High-level competitions with other schools exist across a range of sports including football, lacrosse, soccer, hockey, track and field, basketball, baseball, wrestling, swimming and fencing. High school sport gathers a lot of interest from parents and local supporters. A significant number of senior students from highly competitive schools seek and receive sports scholarships to colleges around the US.

Support for the school teams from the best performing sports is often high and is a significant part of school culture. Schools hold pep rallies to cheer on their team, where most of the students attend to encourage their fellow students. Cheerleading is also a major activity and is considered very important to support sports teams such as football. At sports matches, locals may hold tailgate parties in the adjacent parking lot or nearby parent house to celebrate the game prior to going to watch it.

While there are no cross-country race days or swimming carnivals held by US public schools, they do compete solidly against other teams at swim meets and track and field events.

new jersey public schools have good sporting facilities

New Jersey public schools often have good quality sporting facilities

School Food

Food is available from most New Jersey public schools via a cafeteria service provided by contracted food caterers. In high schools and middle schools, there is often a specific sit- down cafeteria. In comparison, in smaller schools, if there is no lunch room, a common area such as the gym or hall is used for lunch, and prepared food is brought to the school and served. Seating is usually provided at large tables.

Most schools have a weekly menu available to choose from with a few options available. Food is largely American casual style and can take some getting used to. The advantage is that most meals are hot, which appeals to many kids, especially in colder months.

Nearly all schools use an online account to manage payments, where deposits are made by parents and meal costs are debited from the account. No ordering is required upfront. Children queue to order and receive food in the cafeteria area at lunchtimes. The queues can be long, and take up a lot of the allocated recess time. Some families benefit from reduced cost lunches, based upon income or financial stress.

Transportation Available

School buses are very eye-catching as they are coated in iconic yellow paint, seen on TV and portrayed in popular culture. These are organized and operated by the school district’s transportation department. Buses are used in some degree by schools but not all.

The cost of bussing children within a school district is quite significant. Sometimes the cost is so prohibitive, a bussing service is decided against by the district. Most districts have minimum distances from the school required for a student to qualify for bussing. However, in some towns this may be waived. Schools with half-day kindergarten classes may have a half-day pick-up and drop off schedule for both morning and afternoon classes. Children do not pay anything to the bus driver. They just have to know which bus they are catching. Buses are often differentiated by different color coding, numbering or use of different names e.g. Green Fox bus etc.

Buses will usually have a defined route with specific pickup and drop-off points. Students must be at the allotted pickup place to catch the bus. If not there, the bus will leave without the student. For pickups, elementary school students must be pickup by a parent or authorized caregiver. Buses will not drop off an unaccompanied child unless there is a prior arrangement with the school.
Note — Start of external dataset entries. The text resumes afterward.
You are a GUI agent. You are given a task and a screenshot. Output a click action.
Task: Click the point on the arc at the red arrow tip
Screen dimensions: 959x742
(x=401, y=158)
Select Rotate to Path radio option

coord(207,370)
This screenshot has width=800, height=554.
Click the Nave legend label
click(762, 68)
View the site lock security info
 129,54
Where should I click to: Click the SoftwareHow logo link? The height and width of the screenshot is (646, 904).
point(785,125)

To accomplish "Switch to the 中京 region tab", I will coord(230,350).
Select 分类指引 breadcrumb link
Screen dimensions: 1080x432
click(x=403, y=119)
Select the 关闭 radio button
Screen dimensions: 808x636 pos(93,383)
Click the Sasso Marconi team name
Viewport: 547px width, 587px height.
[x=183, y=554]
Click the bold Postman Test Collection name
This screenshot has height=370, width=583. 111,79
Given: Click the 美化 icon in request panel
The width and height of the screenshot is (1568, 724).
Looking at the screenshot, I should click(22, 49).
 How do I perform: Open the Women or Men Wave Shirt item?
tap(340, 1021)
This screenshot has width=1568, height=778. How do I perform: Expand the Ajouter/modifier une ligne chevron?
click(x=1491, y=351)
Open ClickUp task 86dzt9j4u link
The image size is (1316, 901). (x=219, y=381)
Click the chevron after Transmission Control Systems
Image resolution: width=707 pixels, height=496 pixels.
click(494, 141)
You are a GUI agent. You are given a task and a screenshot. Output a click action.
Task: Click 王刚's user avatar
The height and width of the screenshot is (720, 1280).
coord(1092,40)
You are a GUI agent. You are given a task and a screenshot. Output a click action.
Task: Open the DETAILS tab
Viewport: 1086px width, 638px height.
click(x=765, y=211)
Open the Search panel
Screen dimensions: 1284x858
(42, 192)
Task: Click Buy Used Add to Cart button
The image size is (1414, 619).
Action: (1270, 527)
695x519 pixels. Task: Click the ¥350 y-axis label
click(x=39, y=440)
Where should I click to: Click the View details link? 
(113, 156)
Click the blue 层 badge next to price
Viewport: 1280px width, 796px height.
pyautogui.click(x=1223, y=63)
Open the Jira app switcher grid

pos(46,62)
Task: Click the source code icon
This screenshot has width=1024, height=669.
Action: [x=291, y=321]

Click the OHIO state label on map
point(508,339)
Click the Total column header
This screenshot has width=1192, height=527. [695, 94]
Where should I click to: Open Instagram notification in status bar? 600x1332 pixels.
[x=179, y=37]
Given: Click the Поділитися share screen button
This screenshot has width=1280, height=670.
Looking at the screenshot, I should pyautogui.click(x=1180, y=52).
New Jersey public schools transportation

The iconic ‘yellow’ school bus doing afternoon drop-offs

Dress Code

New Jersey public schools do not utilize school uniforms. Students may wear casual clothing to school. There are minimum dress standards usually outlined in school regulations. Open shoes such as flip-flops (thongs) are not allowed. Shoes must be closed in for safety reasons. Unlike Australia, there are no prohibitions about going outside without a suitable hat for the sunnier parts of the year.

However, there is a great deal of flexibility for students to wear what they like. Some limitations often exist for clothing such as short shorts, spaghetti strap tops, bare midriffs, bare shoulders, and clothing with political statements. Hats including caps are not allowed to be worn indoors.